Parallèlement à l’évolution de la brasserie, le café, lieu de consommation évolue à son tour. Traditionnellement, le café joue un rôle de salon (comme le salon de thé). Il est un lieu de rencontre et de socialisation.
Actuellement
Actuellement, ils perdent leur clientèle avec le développement de la consommation à domicile. De plus, la consommation par individu est aussi en perte de vitesse, car la bière doit faire face à la concurrence des limonades et des vins.
Pour survivre, les brasseurs doivent exporter. Les principaux acheteurs sont les pays périphériques, mais ceux-ci évoluent dans le même sens que nous. Puisque les ventes baissent, il faut augmenter les prix, ce qui entraîne le développement des bières de luxe. L’Amérique de Nord et le Japon sont amateurs, et à ce point de vue, la Belgique est bien placée.

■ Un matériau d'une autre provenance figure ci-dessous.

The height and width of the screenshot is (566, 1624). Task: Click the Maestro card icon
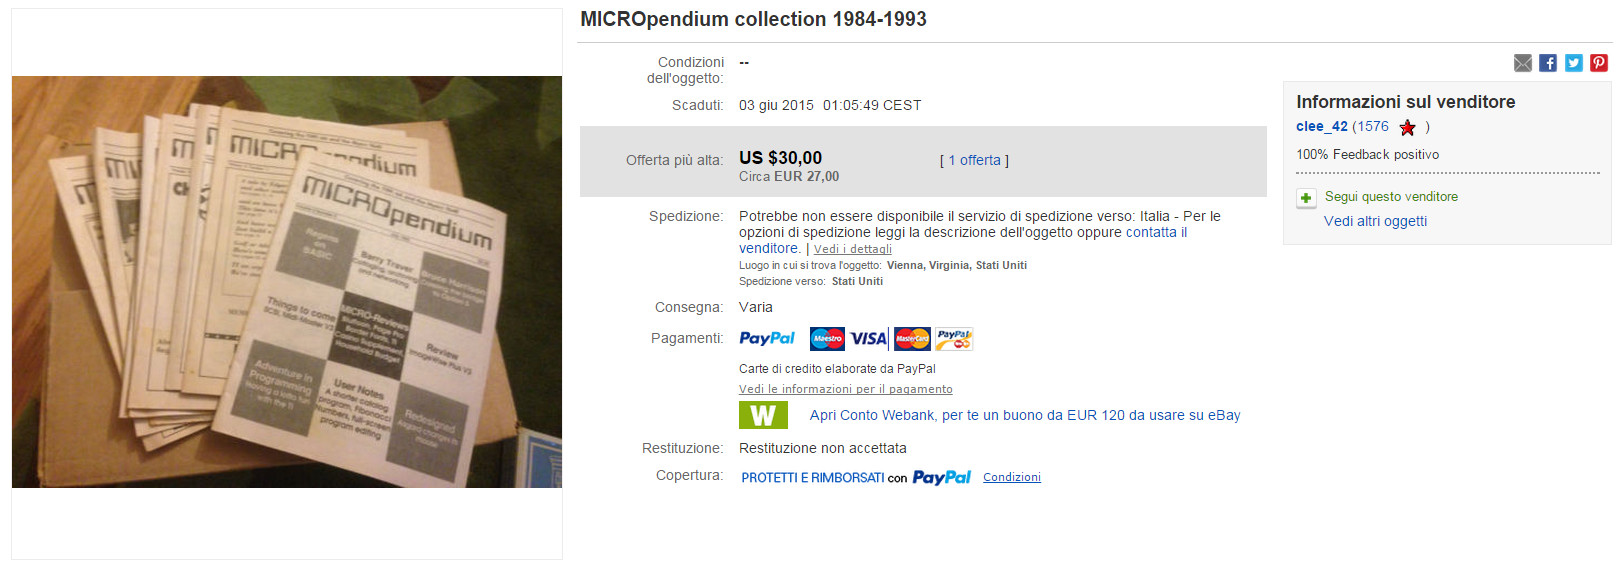click(x=827, y=339)
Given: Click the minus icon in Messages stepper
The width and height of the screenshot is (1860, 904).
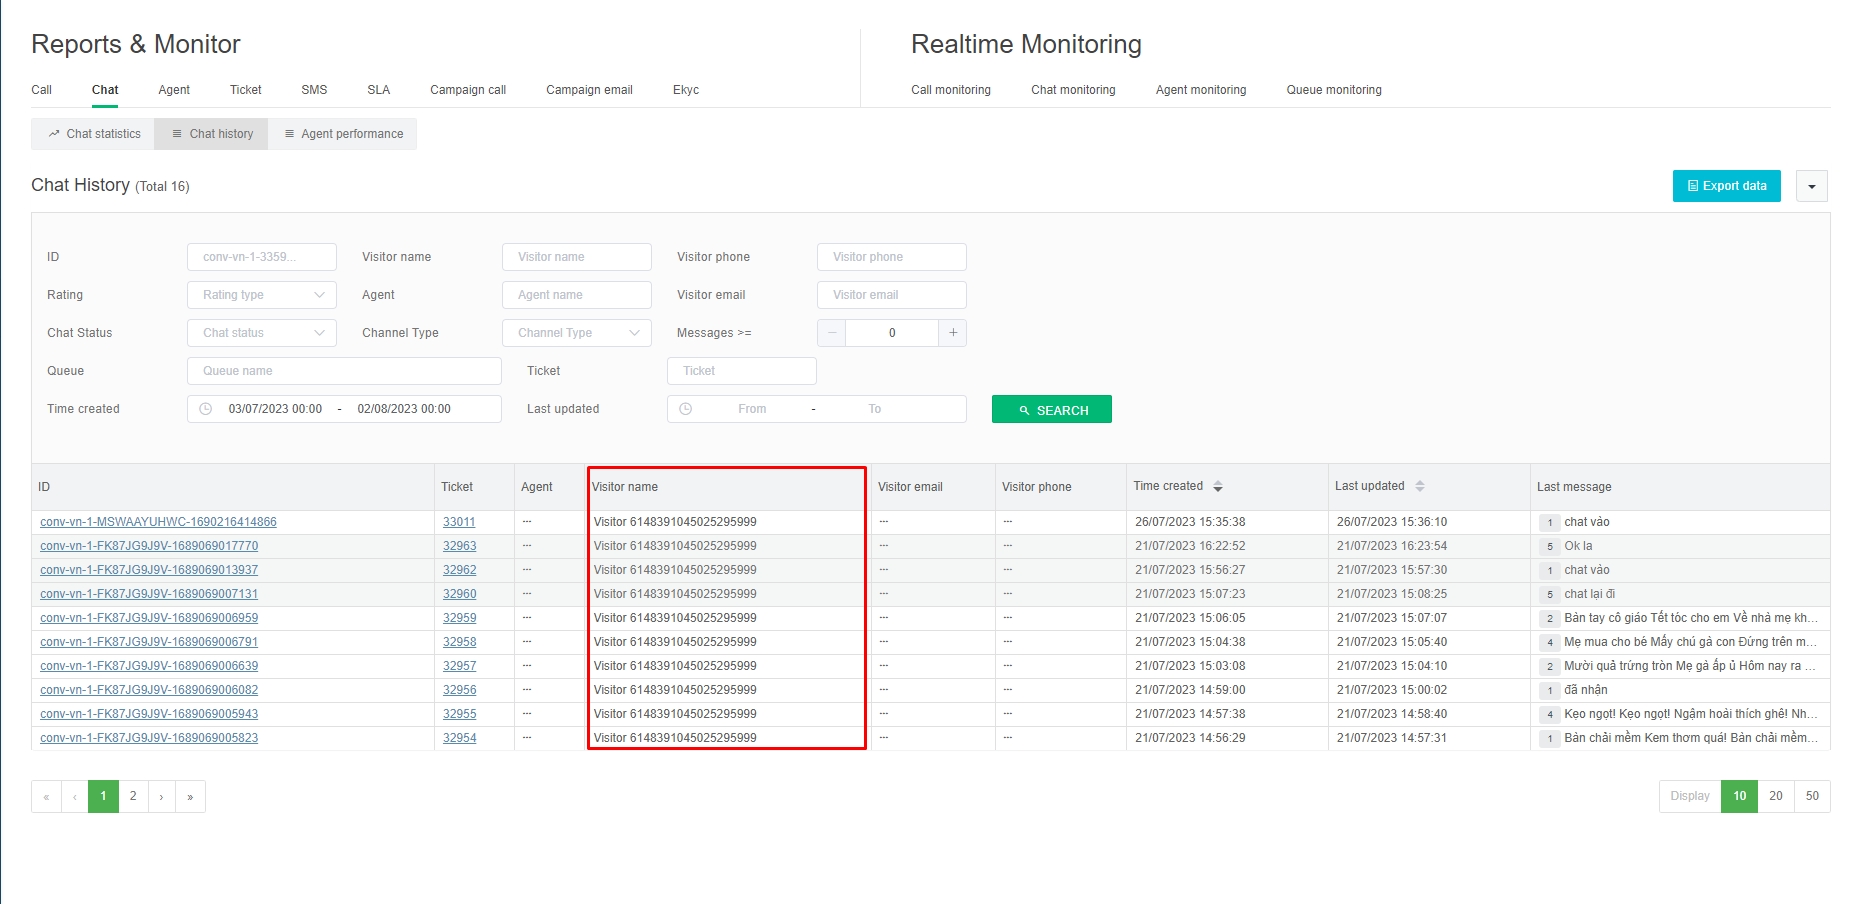Looking at the screenshot, I should point(831,333).
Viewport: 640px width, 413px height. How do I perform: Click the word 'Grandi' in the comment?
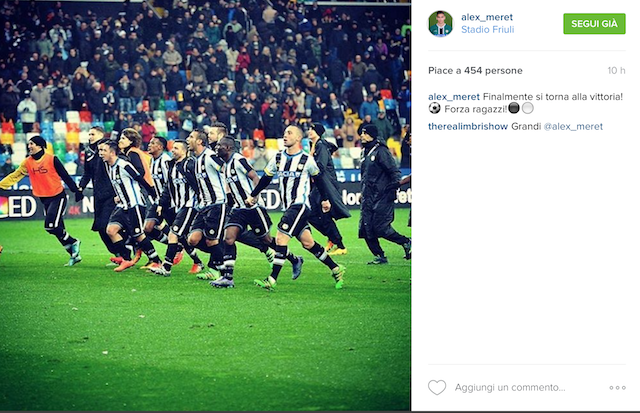pyautogui.click(x=526, y=127)
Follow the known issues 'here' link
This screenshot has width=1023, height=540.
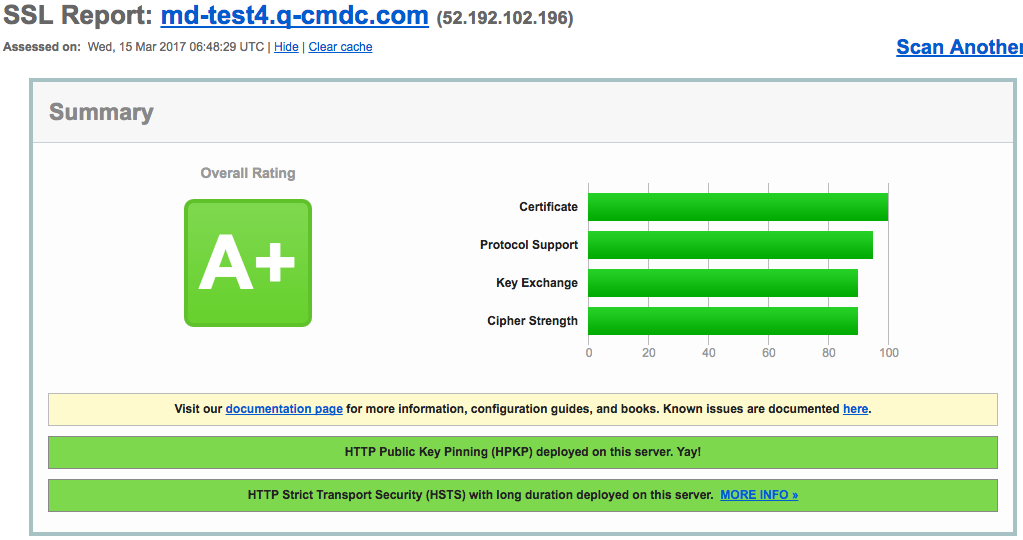(x=855, y=409)

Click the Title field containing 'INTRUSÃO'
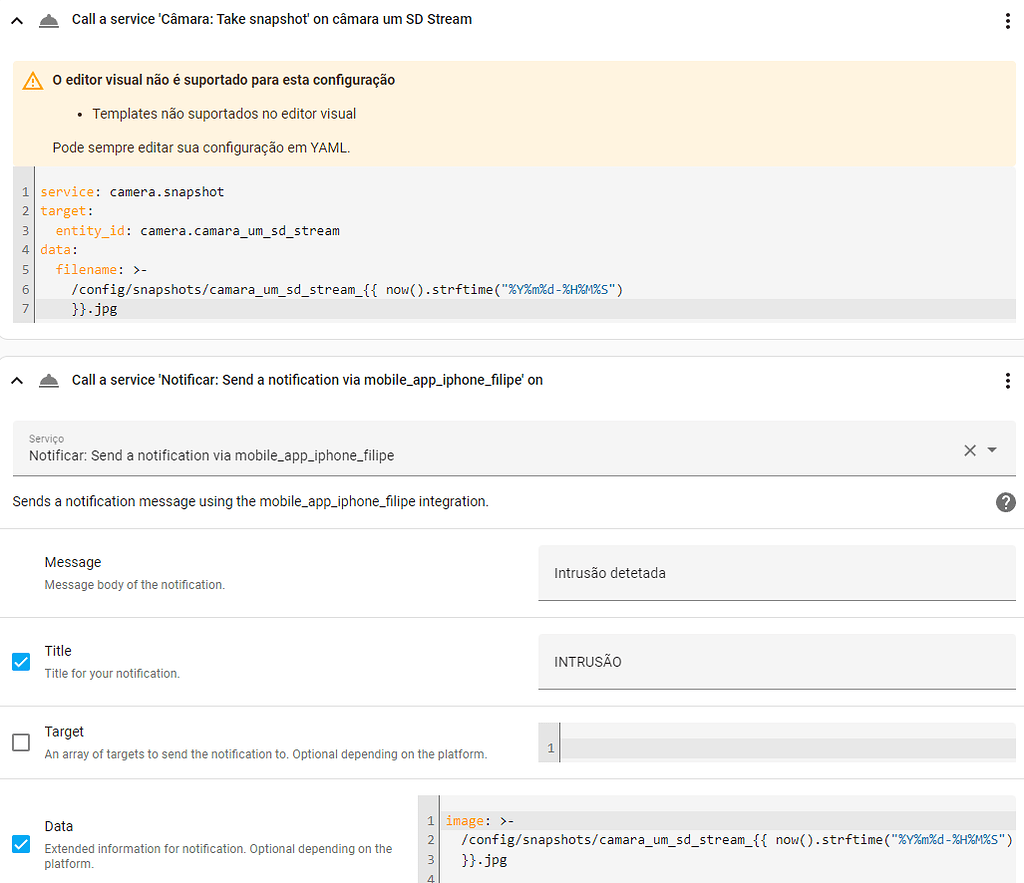click(x=776, y=662)
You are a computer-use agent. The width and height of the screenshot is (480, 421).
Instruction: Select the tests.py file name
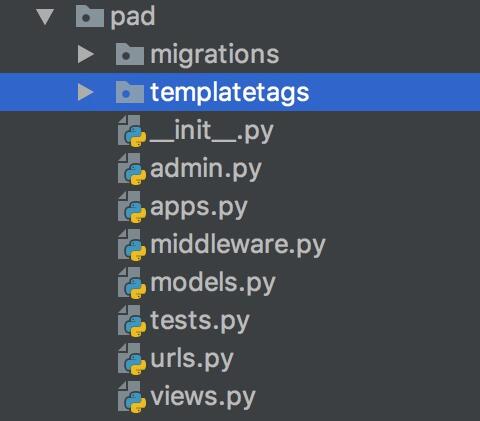(x=200, y=321)
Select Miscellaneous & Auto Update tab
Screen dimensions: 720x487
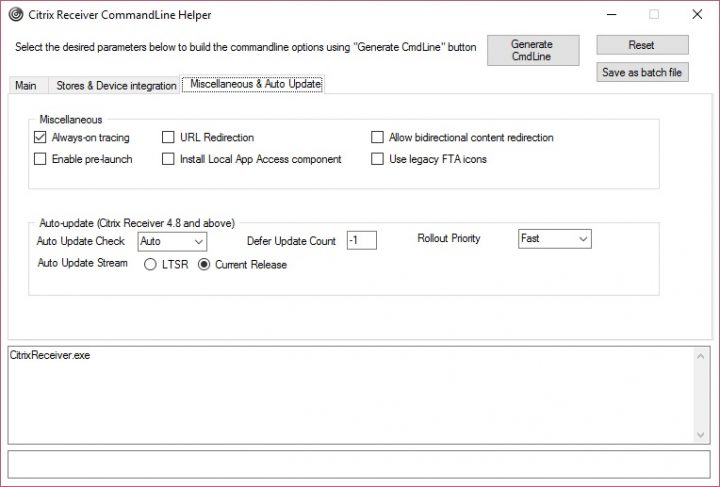tap(255, 85)
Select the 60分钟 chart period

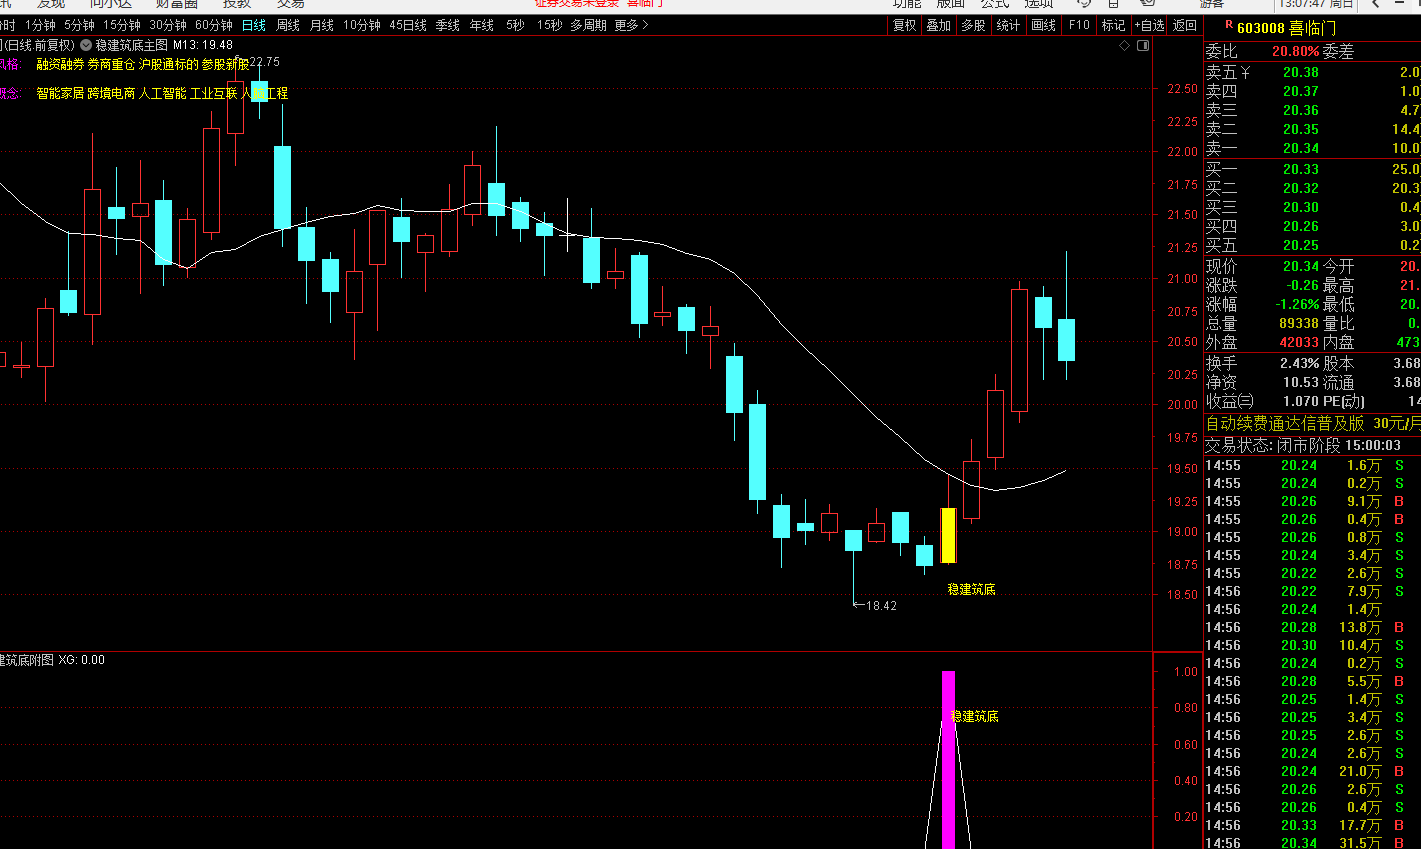point(214,25)
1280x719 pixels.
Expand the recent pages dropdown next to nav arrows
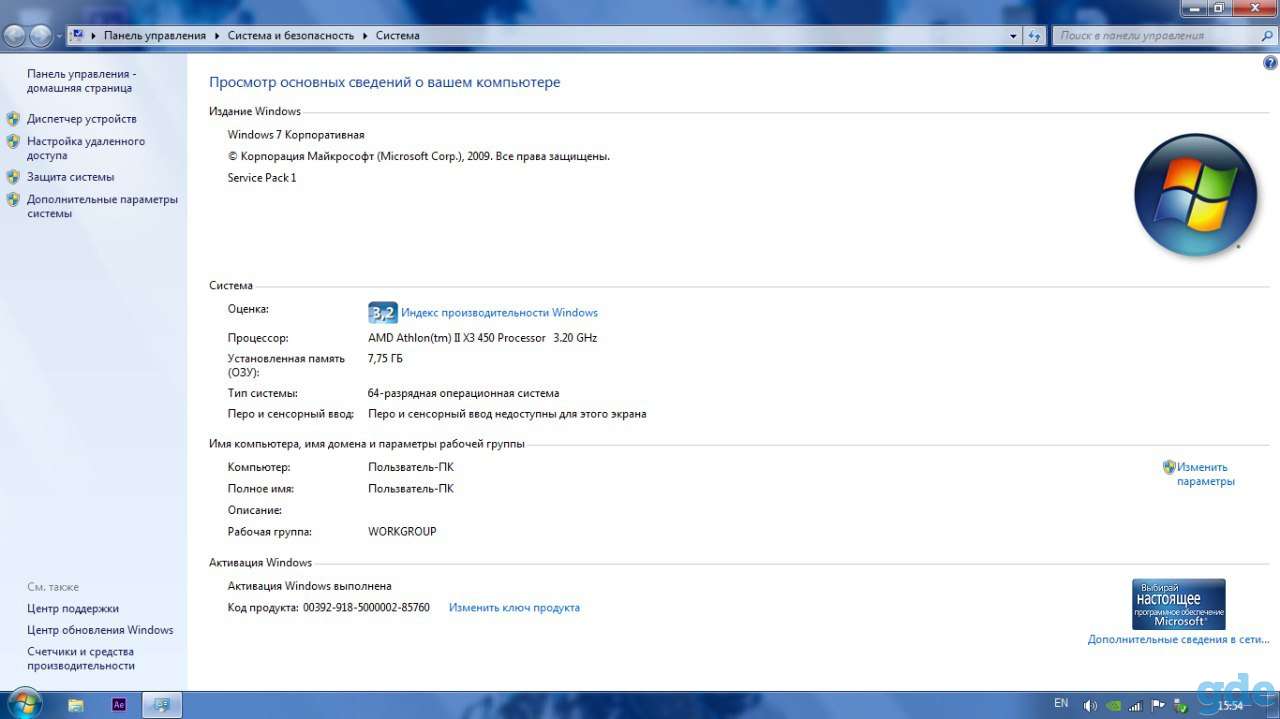tap(59, 36)
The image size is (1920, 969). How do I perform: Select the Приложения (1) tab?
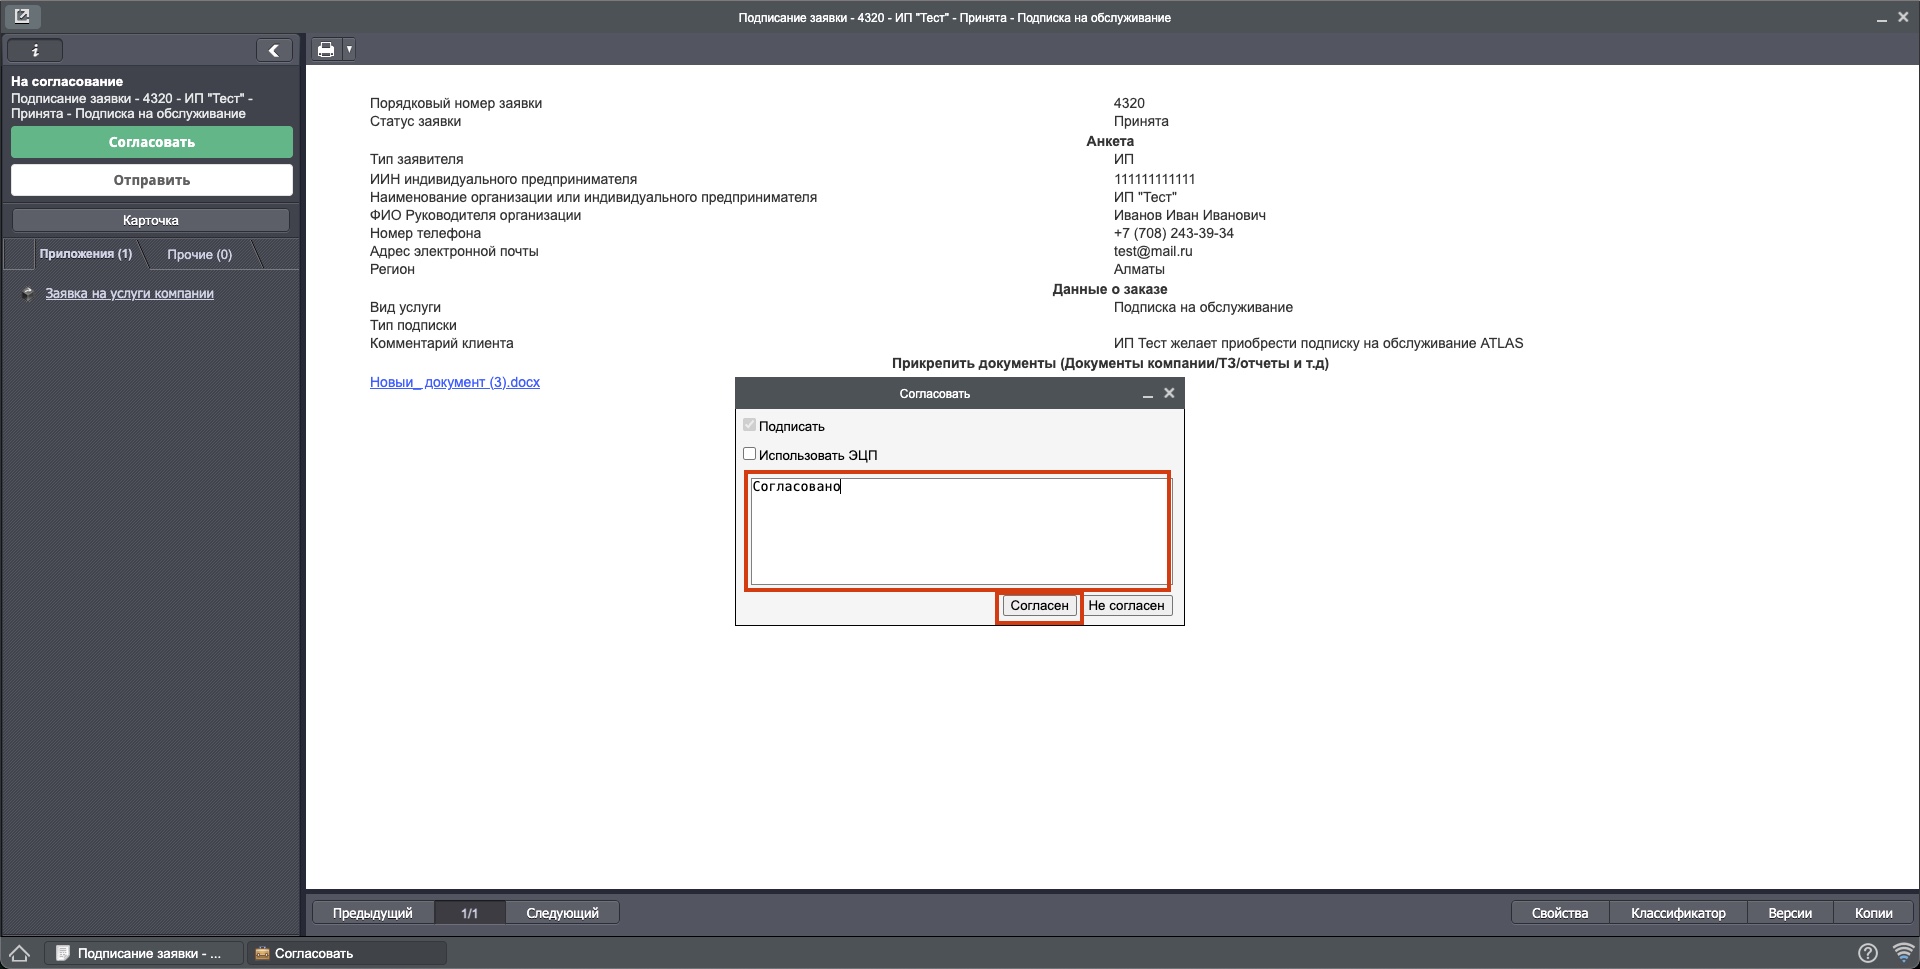click(x=86, y=254)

Les petits producteurs se regroupent pour organiser le commerce de bières spéciales, mais ils se heurtent au problème des canaux de distribution, car la plupart des cafés sont la propriété de grands brasseurs.
Dernièrement, suite à la chute de mur de Berlin, un nouveau créneau s’est ouvert dans les pays de l’Europe de l’Est, même si des noms locaux sont maintenus.
Les concentrations tout au long de l’histoire de la bière contribuent à l’homogénéisation des goûts. Les bières sucrées et fruitées prennent le pas... « des bonbons liquides », dit Benjamen Wayens. Le phénomène est aggravé par le fait que beaucoup de petits brasseurs, sont formés par les gros.
Ces 20 dernières années, suite au culte du terroir,de toutes petites brasseries font une nouvelle percée, mais elles ne sont viables que dans une perspective touristique. Une bière de base, distribuée sous différentes étiquettes jouent d’ailleurs ce jeu-là ! Il y a finalement beaucoup de bières pour peu de brasseries.
Quelle que soit l’évolution de la brasserie chez nous, la Belgique garde une place de choix dans la formation des brasseurs, grâce à ses écoles et ses ingénieurs industriels, sans compter qu’elle continue de jouer un certain rôle, si pas un rôle certain, dans le domaine des installations et des ingrédients (en particulier les malteries).
Au total, tonneaux, bouteilles, canettes, mort sur pieds de nos cafés, résurgence de nos petites brasseries, activités connexes, sont les grands traits de ce secteur auquel la Belgique tient.